> Source material
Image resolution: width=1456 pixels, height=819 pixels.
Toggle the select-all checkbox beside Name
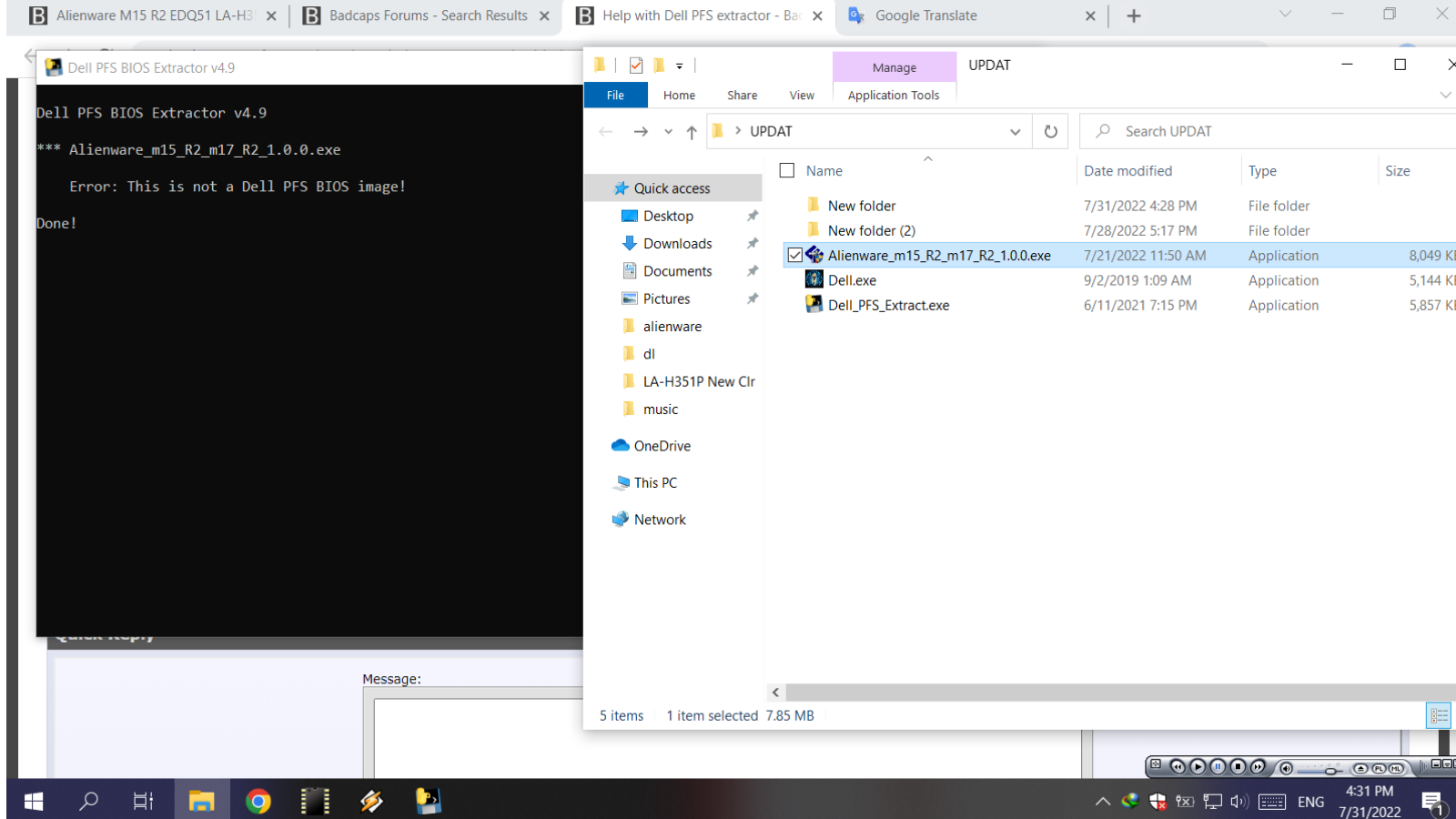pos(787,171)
--
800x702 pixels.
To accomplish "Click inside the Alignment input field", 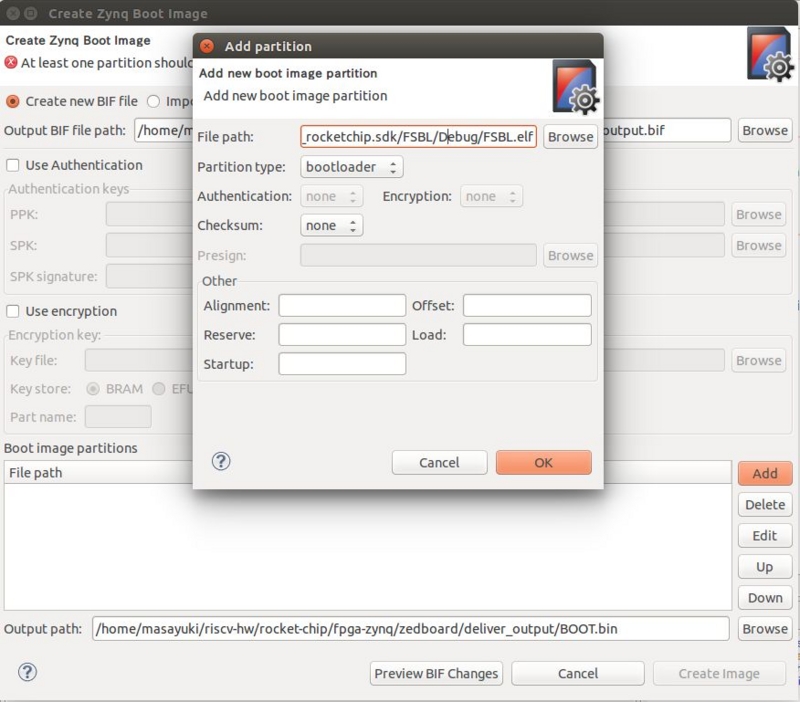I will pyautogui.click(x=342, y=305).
...
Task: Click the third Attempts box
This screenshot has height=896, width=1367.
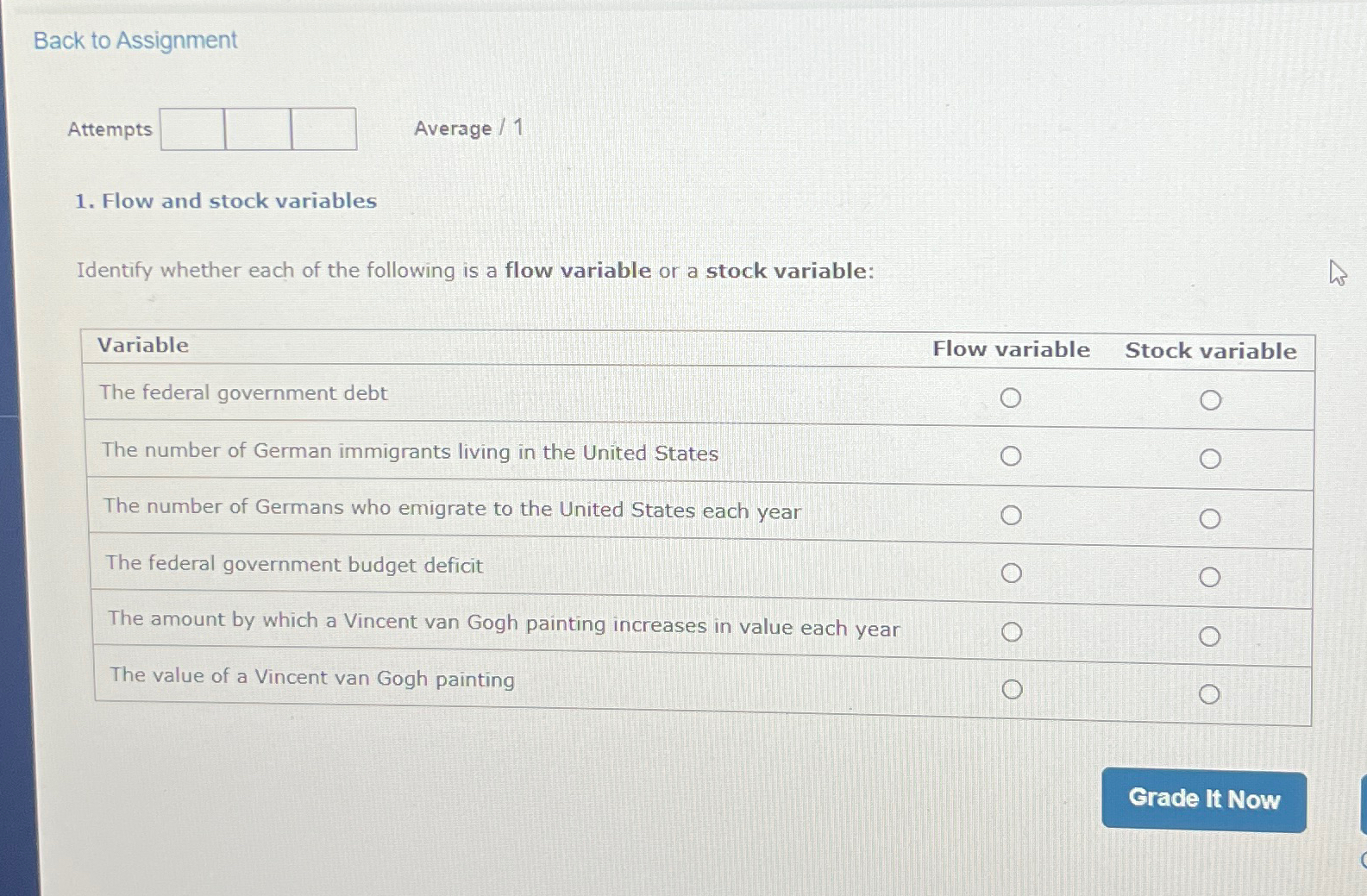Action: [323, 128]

> Problem to solve
For each line of the entries that holds the word "pixels", pull that line out.

> Solution to this task
Image resolution: width=1456 pixels, height=819 pixels.
800x702 pixels.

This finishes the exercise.